◆ SOURCE:

** Start **

If undisciplined government is the problem, in what way can the Constitution help? Taking this question to the oracle at Delphi (link added), the answer might be: in one sense not very much, but in another sense quite a lot. Distinguishing the two is the key to solving the riddle.

The first sense—legalistic constitutionalism—understands the Constitution as a set of rules that can decide policies or cases; these rules are of a sort that can offer definitive answers and that could be employed and enforced by courts. The second sense—political constitutionalism—understands the Constitution as a document that fixes certain ends of government activity, delineates a structure and arrangement of powers, and encourages a certain tone to the operation of the institutions. By this understanding, it falls mostly to political actors making political decisions to protect and promote constitutional goals.

** End **

◆ EXTRACTED RECORDS:

** Start **

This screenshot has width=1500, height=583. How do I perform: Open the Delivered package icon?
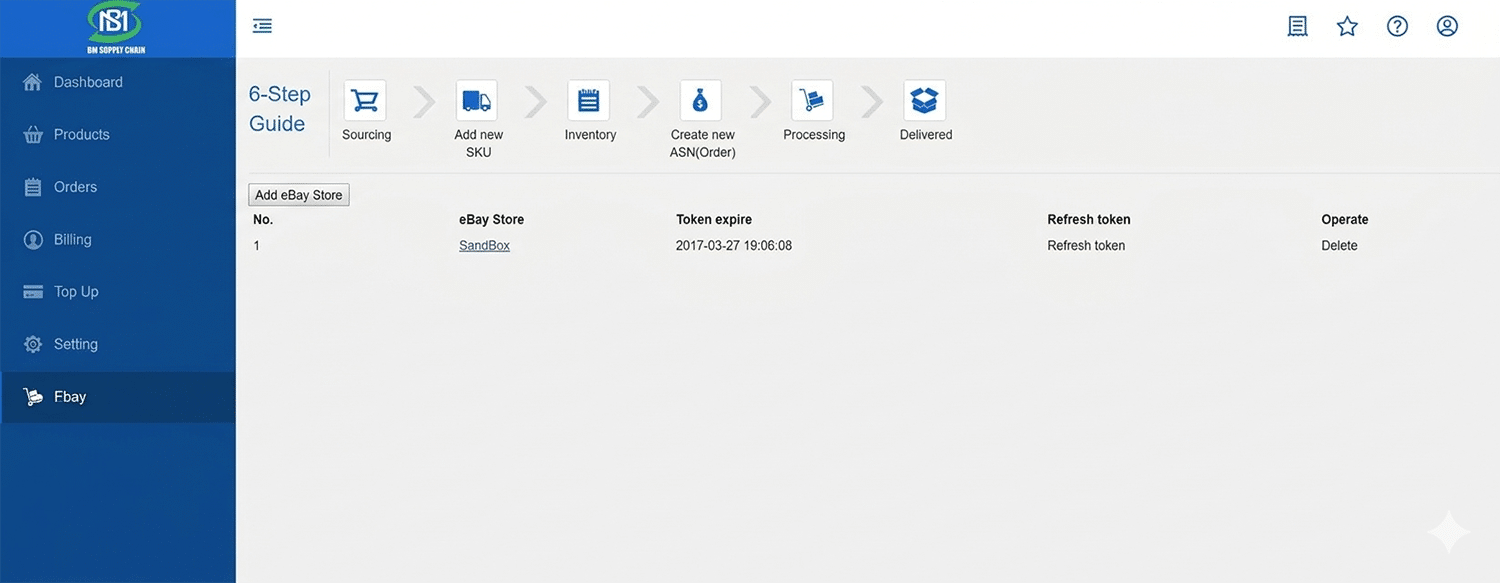[x=925, y=99]
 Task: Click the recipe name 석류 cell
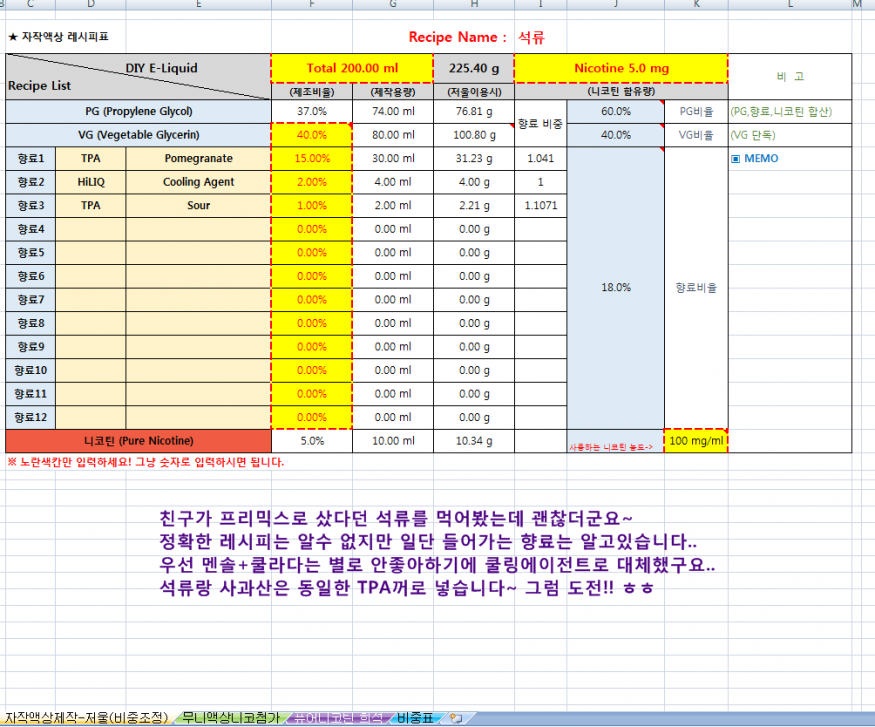point(531,37)
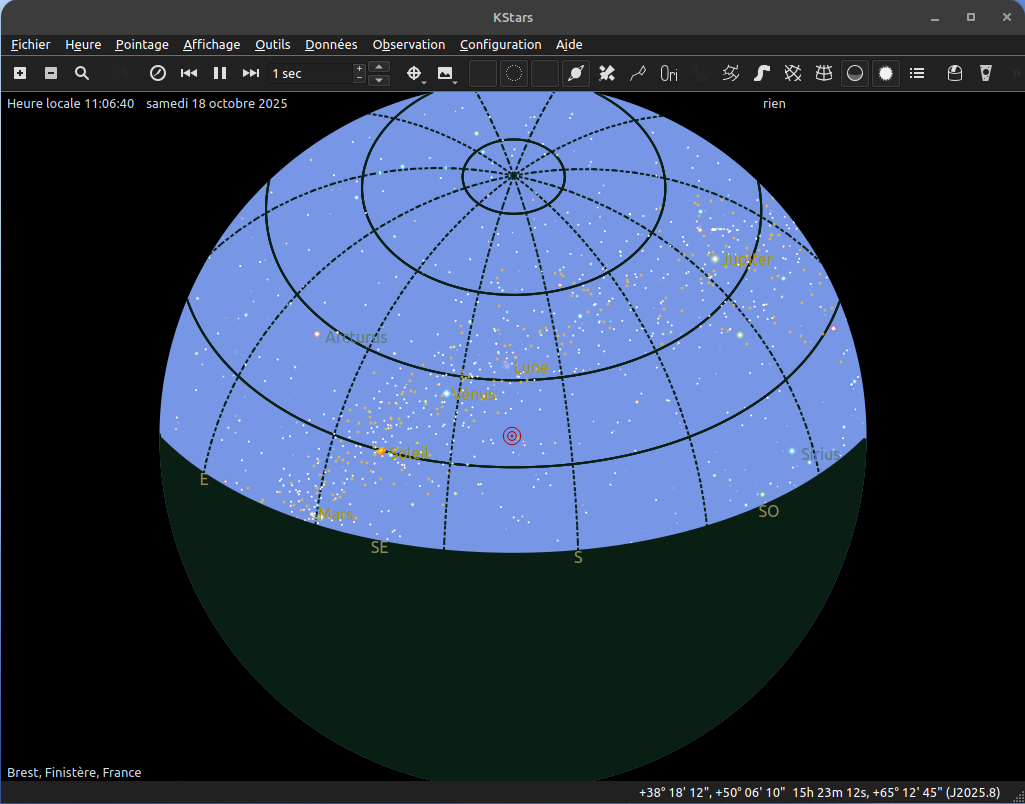Open the telescope dome control icon
Viewport: 1025px width, 804px height.
coord(955,73)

** End **

◆ LIST OF TASKS:
a) In the passage on the Constitution and undisciplined government, what name is given to the first sense of constitutionalism?
b) Carry on with the passage on the two senses of constitutionalism, beginning after its final sentence.
The material that accompanies the text on constitutionalism comes from a separate source.

◆ RESPONSE LIST:
a) Legalistic constitutionalism.

b)
Both senses of constitutionalism are important, and they can often work together in defense of the Constitution. But when it comes to addressing undisciplined government, legalistic constitutionalism by itself is inadequate and often even counterproductive. Political constitutionalism must assume the principal role in any campaign for a constitutional revival. Here, however, the nation faces what may be its greatest challenge: as a concept or idea, political constitutionalism has all but slipped from our grasp. The dominant understanding today is shaped by the legalistic view, which has become the nation’s “epistemological” default option. Until the meaning of political constitutionalism can be recovered, calls for a return to the Constitution will be to little avail.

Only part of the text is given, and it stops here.